There’s a crisis in Philly — not enough pay to attract substitute teachers, causing teachers to work extra. Sound familiar? Read a Philly blog post about it:
When the school district of Philadelphia contracted with Source4Teachers to provide substitute teachers in June, it gave the company a list with about 1,100 names of subs. These men and women had subbed for the district at least once during the previous year. Some of them, like a teacher who lives in Mt. Airy and had taught full-time for decades and subbed in his retirement, considered substitute teaching a passion.
But the daily pay offer he received was about 37 percent of what he and other veteran substitutes like him were used to making.
Months later, the school district is experiencing a substitute teacher crisis. Long-time subs are holding out because of the lower pay and for not wanting to feel like scabs. Full-time teachers work extra to makeup for the absences of subs…
In the BPS, we have the same crisis, even without the contracting out of substitute work.

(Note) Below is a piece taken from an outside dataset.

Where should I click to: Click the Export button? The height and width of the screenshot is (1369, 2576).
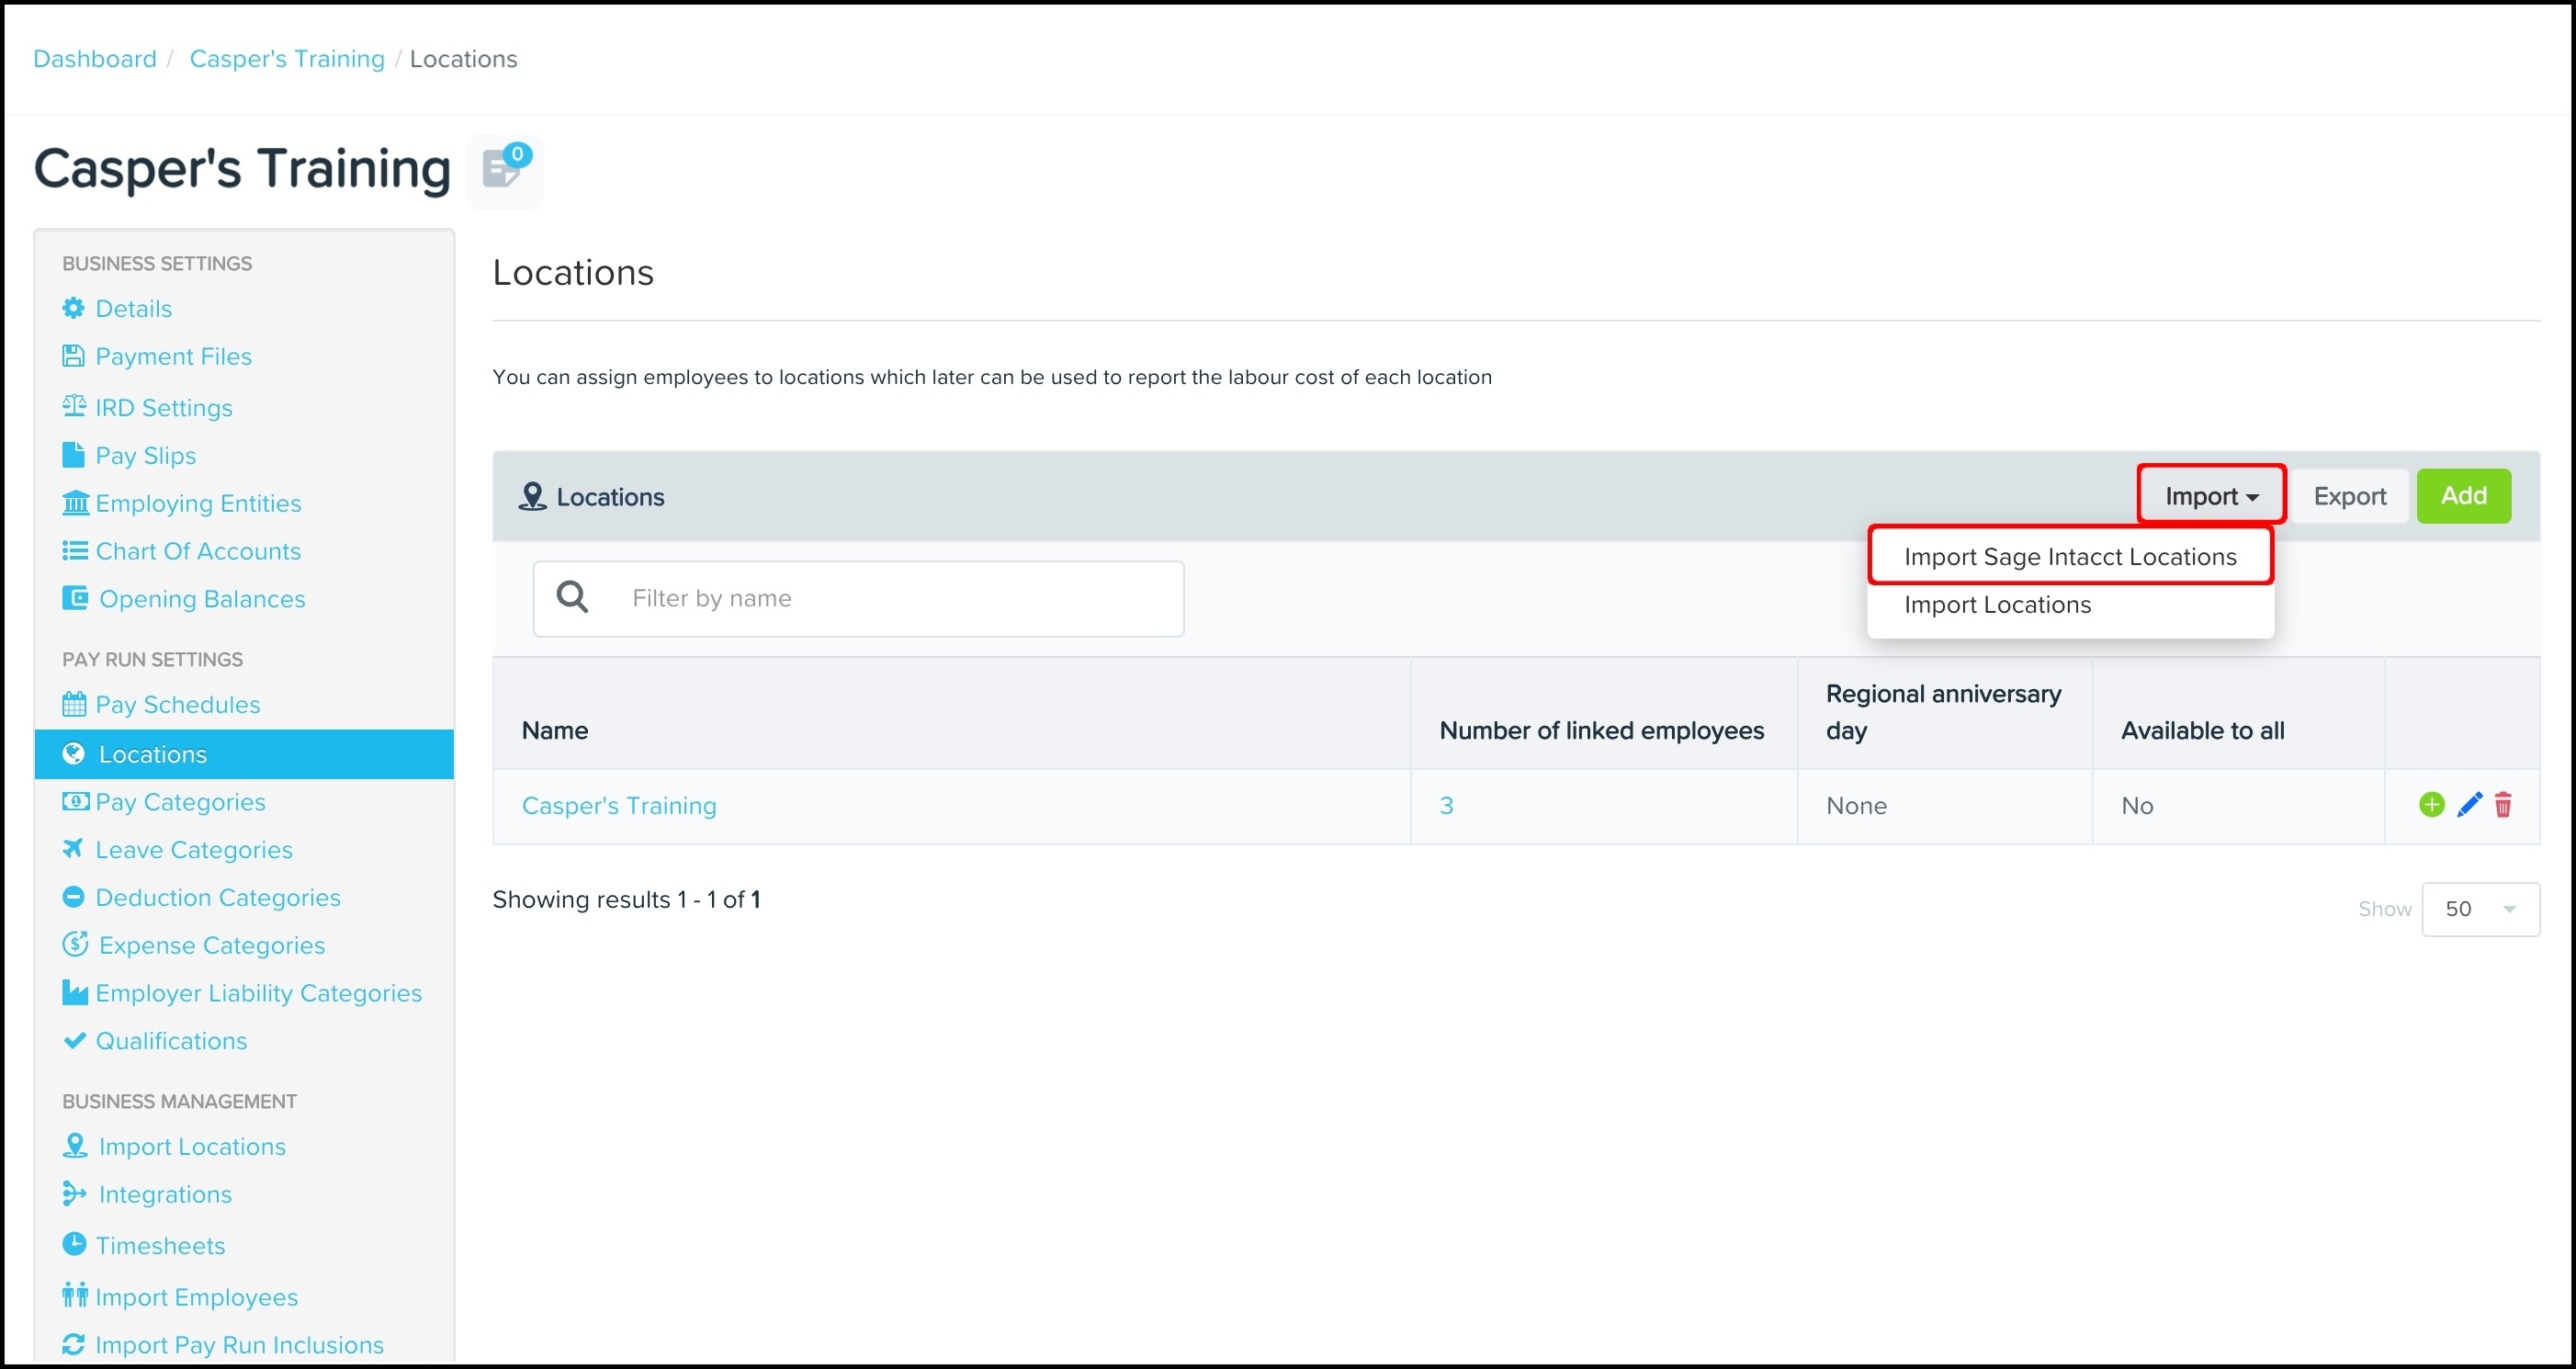click(x=2349, y=496)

Here’s how to get compensated for the lack of substitute teachers:
Eligible teachers who lose a Planning and Development period because they have to cover for a missing substitute are also entitled to collect compensation. Read more.
See the form for payment. The form is used for both types of substitute payment — both for list P&Ds as well as the absorption of students from classes that are uncovered.
Editor’s note: If an administrator calls for a substitute teacher and none is available, the affected teachers are still, if eligible, entitled to collect compensation.